Klasik Osmanlı döneminde, fonksiyonlarına göre şadırvan[1] mimarisinde birçok yenilikler ortaya çıkmış, ilgi çekici detaylarla farklı biçimler uygulanmıştır. Anadolu’nun çeşitli yerlerinde yapımı sürdürülen geleneksel şadırvan tiplerine rağmen, bilhassa Mimar Sinan’ın eserlerinde rastladığımız örnekler o zamana kadar görülmemiş kompozisyonları, enteresan detayları ile Osmanlı dönemi Türk şadırvan mimarisindeki yenilikleri göstermeleri bakımından çok önemlidir.[2]
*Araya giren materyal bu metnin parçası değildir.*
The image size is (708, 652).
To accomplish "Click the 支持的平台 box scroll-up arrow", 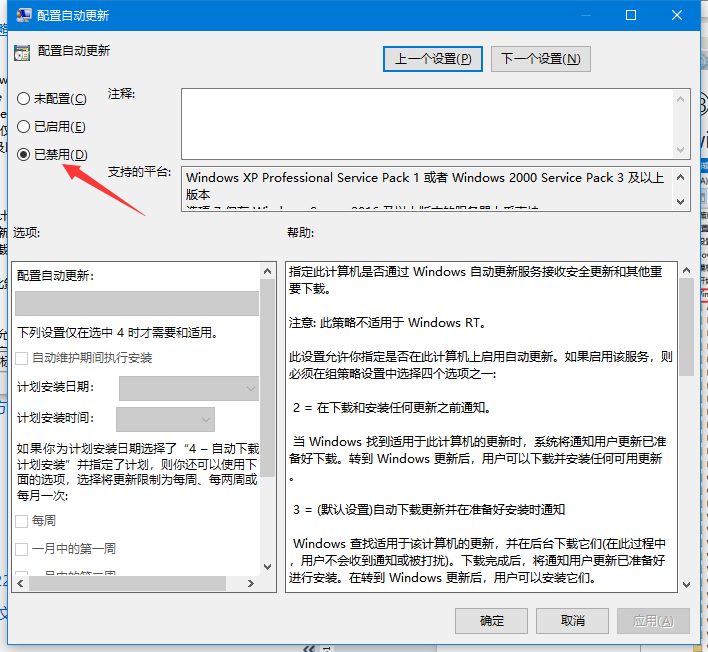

Edirne Selimiye Camii’nin on altıgen şadırvanı, hazne kenarları mermer kafesli ve taçlı şadırvanlardandır. Şadırvan, klasik abdest şadırvanlarından farklı biçimlerde süslenmiştir. Mimar Sinan’ın en büyük abdest şadırvanı olan Edirne Selimiye Camii’nin şadırvanında, haznenin her kenarı, yan yana geldiğinde prizmatik bir köşe sütuncesi meydana getirecek biçimde ve bunların arasında, üst üste ikişer pano halinde işlenmiştir. Alt pano, geniş ve derin bir profil şeridiyle çerçevelenmiş olup ortasında sivri kemerli ayna taşları ihtiva etmektedir. Üst pano ise geometrik motifli bir kafestir. Bunun da yukarısında rumi motifli bir taç bordürü hazne kenarlarında dolaştırılmıştır. Sinan bu eserinde haznenin oturtulduğu kaide kenarlarını, her musluk hizasına ayak dayayacak, özel şekilli bir mesnet biçiminde işlemiştir.[3]

sadirvan6  sadirvan7

Susayanların, hazneye bitişik bir çanaktan veya küçük bir çeşmecikten şadırvanın suyunu rahatça içmelerini sağlayan, suluk adını verdiğimiz tesis mevcuttur. Haznelerin üst kenarları kafeslerle çevrilmiş bazı abdest şadırvanlarında, bulunduğu caminin cümle kapısına ya da ana avlu kapısına bakan cephelerinin, konsol şeklinde mermerden oyma bir çanakçığı ihtiva eden musluklu bir aynadan ibaret suluklarla techiz edilmeleri de Mimar Sinan’ın diğer bir orijinalitesidir. Edirne Selimiye Camii’nin şadırvanı bu tarz şadırvanlara örnektir. Mimar Sinan’ın bu suluklu abdest şadırvanı kompozisyonu, sonradan bazı öğrencilerinin eserlerinde de tekrarlanmıştır.[4]

 

 


[1] Türk mimarisinde şadırvan, içmek veya temizlik için kullanılan suyun aynı zamanda sesi ve görünüşü ile zevk verecek, estetik bir biçimde hizmete sunduğu bir tesis olarak hemen her türlü yapının içinde veya dışında yer almaktadır. Cami, mescid, medrese ve tekke gibi dini yapılarda öncelikle abdest almak ve su içmek için şadırvanlar yapılmıştır.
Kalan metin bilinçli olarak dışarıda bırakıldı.